On cache hits, run_container(...) materializes requested output paths on the host (copy-only) and skips container execution.

For an end-to-end example and portability guidance, see Container Integration Guide.

Consist Container API Module

This module provides a high-level API for executing containerized steps (e.g., Docker, Singularity/Apptainer) with automatic provenance tracking and caching through Consist.

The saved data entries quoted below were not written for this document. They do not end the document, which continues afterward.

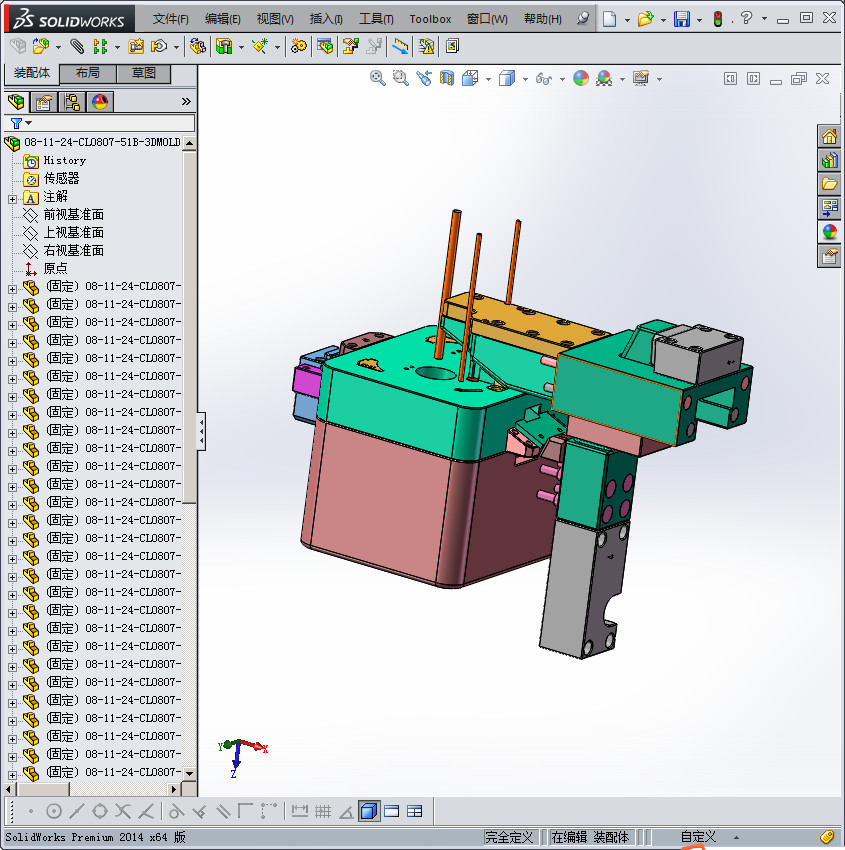Viewport: 845px width, 850px height.
Task: Switch to the 布局 tab
Action: click(x=88, y=73)
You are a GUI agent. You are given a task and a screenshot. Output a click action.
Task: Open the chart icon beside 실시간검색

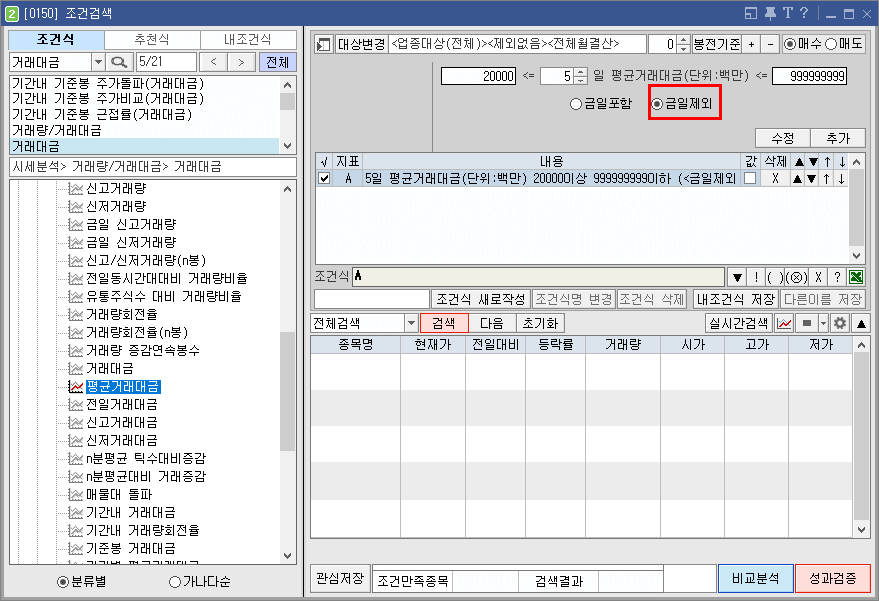(x=783, y=323)
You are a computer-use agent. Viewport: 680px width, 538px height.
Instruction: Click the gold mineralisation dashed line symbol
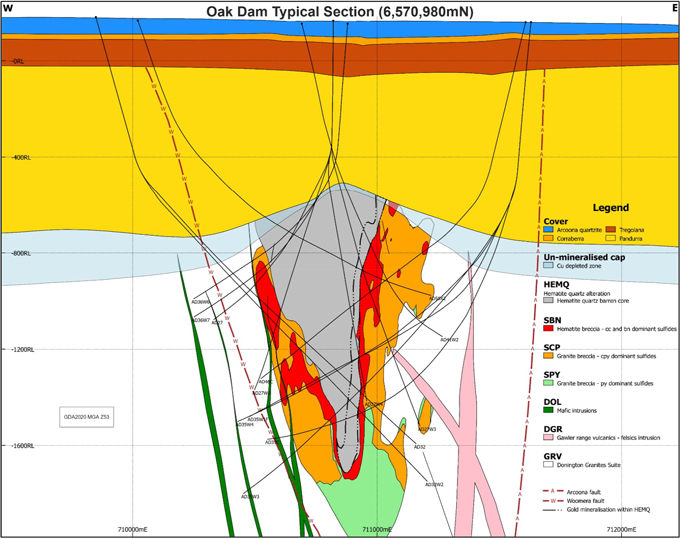coord(554,510)
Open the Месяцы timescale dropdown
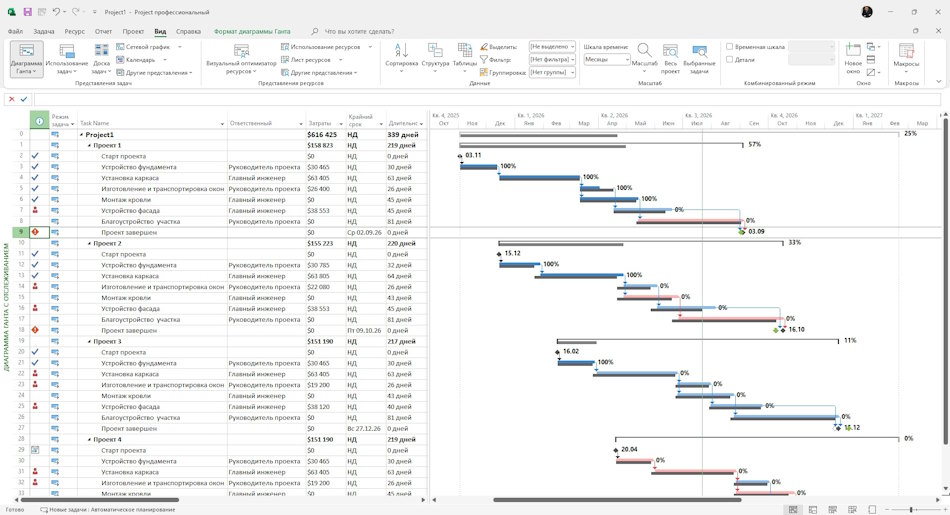Screen dimensions: 950x515 pyautogui.click(x=606, y=59)
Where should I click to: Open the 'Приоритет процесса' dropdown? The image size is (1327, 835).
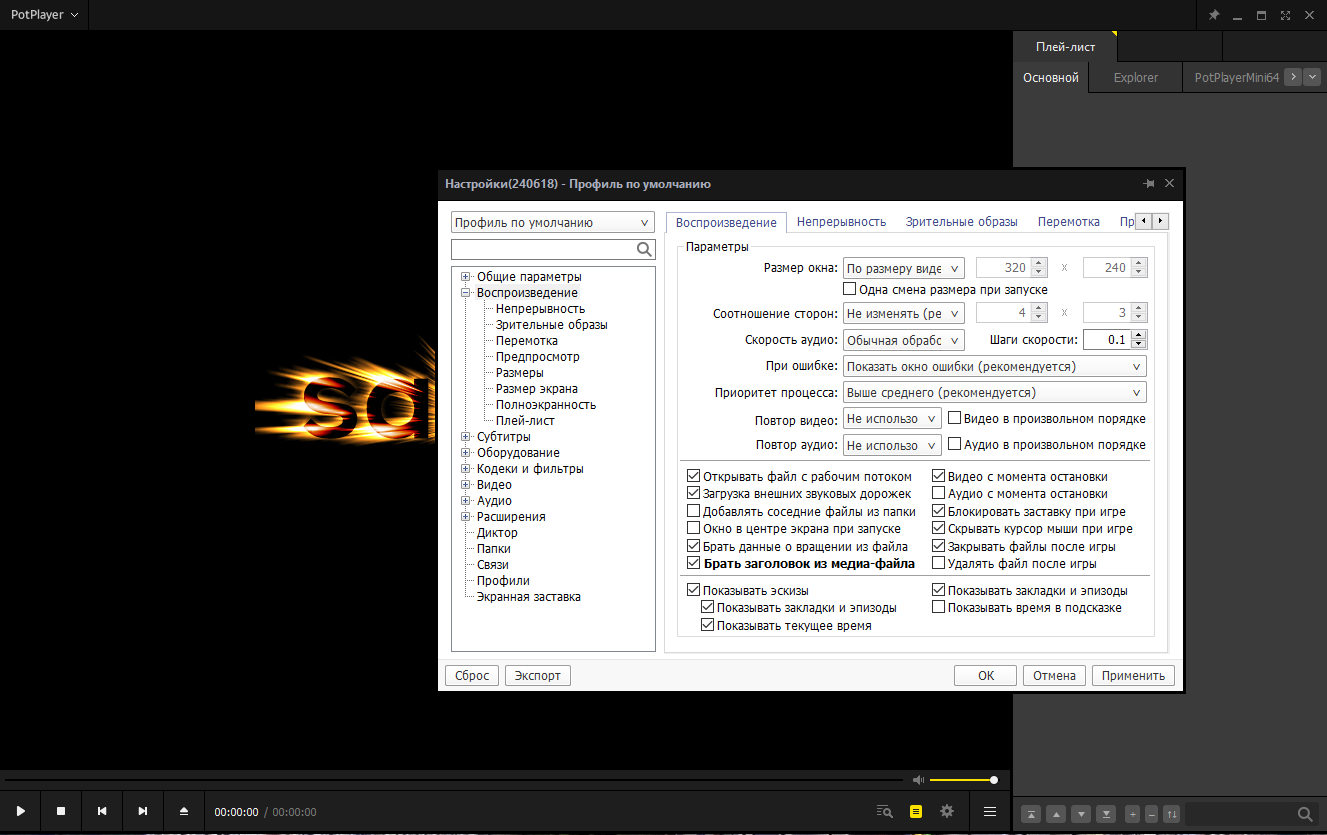tap(995, 393)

It abstracts away the complexities of interacting directly with container runtimes and integrates seamlessly with Consist's Tracker to log container execution details, input dependencies, and output artifacts.

Key functionalities include:

  • Container Execution with Provenance: Wraps container execution within a Consist start_run context, ensuring that container image identity, commands, environment hash, and file I/O are tracked.
  • Backend Agnosticism: Supports different container runtimes (Docker, Singularity/Apptainer) via a unified interface.
  • Automated Input/Output Logging: Automatically logs host-side files as inputs and scans specified paths for outputs, linking them to the container run.

ContainerResult dataclass

Return value for run_container with cached output artifacts.

output property

Convenience: return the first (or only) output artifact if present.

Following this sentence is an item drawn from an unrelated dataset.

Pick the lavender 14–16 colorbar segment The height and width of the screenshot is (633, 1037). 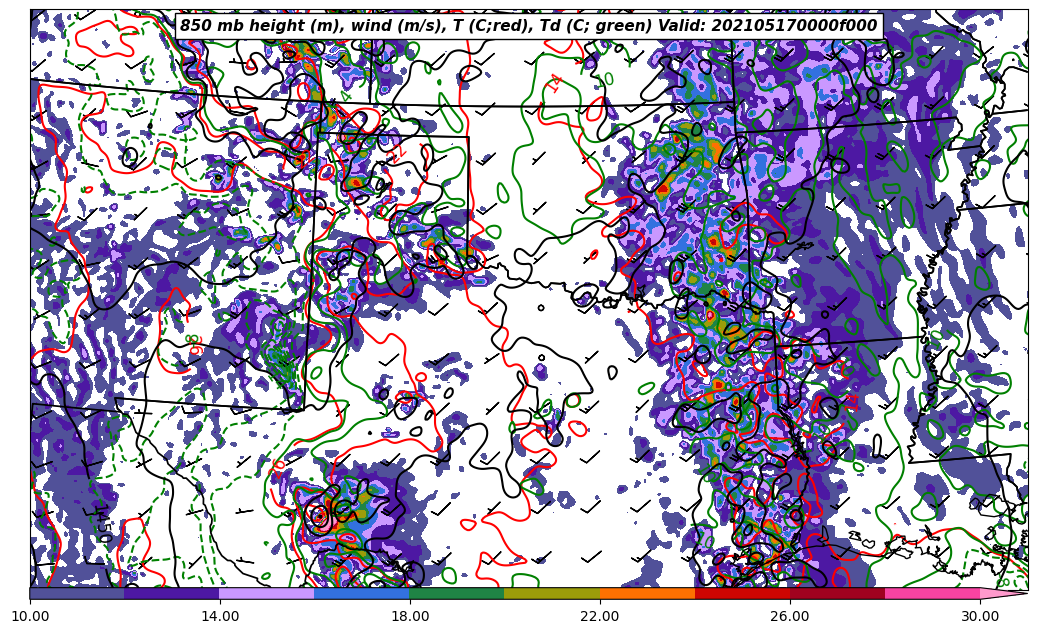[x=267, y=593]
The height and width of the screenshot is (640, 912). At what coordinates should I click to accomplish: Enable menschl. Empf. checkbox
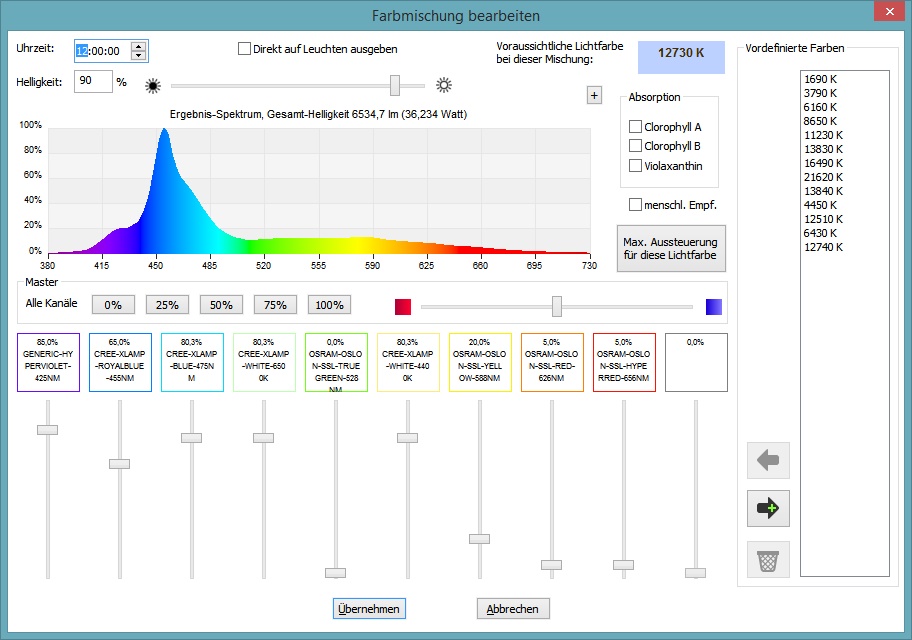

run_container(tracker, run_id, image, command, volumes, inputs, outputs, environment=None, working_dir=None, backend_type='docker', pull_latest=False, lineage_mode='full', strict_mounts=True)

Executes a containerized step with optional provenance tracking and caching via Consist.

This function acts as a high-level wrapper that integrates container execution with Consist's Tracker. In lineage mode "full" it initiates a Consist run (or attaches to an active run), uses the container's image and command as part of the run's identity (code/config), and tracks host-side files as inputs and outputs. In lineage mode "none" it only executes the container and returns a stable manifest/hash for callers to incorporate into an enclosing step's identity.

Parameters:

Name Type Description Default
tracker Tracker

The active Consist Tracker instance to use for provenance logging.

required
run_id str

A unique identifier for this container execution run within Consist.

required
image str

The container image to use (e.g., "ubuntu:latest", "my_repo/my_image:tag").

required
command Union[str, List[str]]

The command to execute inside the container. Can be a string or a list of strings (for exec form). Commands are validated for non-empty tokens and a maximum length.

required
volumes Dict[str, str]

A dictionary mapping host paths to container paths for volume mounts. Example: {"/host/path": "/container/path"}. Host paths are resolved and validated against tracker mounts. When strict_mounts is False, any absolute host path is permitted. Relative paths are resolved against the first mount root.

required
inputs List[ArtifactRef]

A list of paths (str/Path) or Artifact objects on the host machine that serve as inputs to the containerized process. These are logged as Consist inputs.

required
outputs List[str]

A list of paths on the host machine that are expected to be generated or modified by the containerized process. These paths will be scanned and logged as Consist output artifacts. Host paths are validated against tracker mounts and must remain within run_dir unless allow_external_paths is enabled.

required
outputs Dict[str, str]

Alternatively, pass a mapping of logical output keys to host paths. The artifact will be logged with the provided key instead of the filename. Host paths are validated against tracker mounts and must remain within run_dir unless allow_external_paths is enabled.

required
environment Optional[Dict[str, str]]

A dictionary of environment variables to set inside the container. Defaults to empty.

None
working_dir Optional[str]

The working directory inside the container where the command will be executed. If None, the default working directory of the container image will be used.

None
backend_type str

The container runtime backend to use. Currently supports "docker" and "singularity".

"docker"
pull_latest bool

If True, the Docker backend will attempt to pull the latest image before execution. (Applicable only for 'docker' backend).

False
lineage_mode Literal['full', 'none']

"full" performs Consist provenance tracking, caching, and output scanning. "none" skips Consist logging/caching and does not scan outputs.

"full"
strict_mounts bool

If True, require tracker mounts to be configured and constrain container host paths to those roots. Set to False to allow any absolute host path.

True

Returns:

Type Description
ContainerResult

Structured result containing logged output artifacts and cache metadata.

Raises:

Type Description
ValueError

If an unknown backend_type is specified.

RuntimeError

If the container execution itself fails (e.g., non-zero exit code). If the underlying backend fails to resolve image digest or run the container.

Bases: BaseModel

Represents the 'Configuration' of a container run for hashing purposes.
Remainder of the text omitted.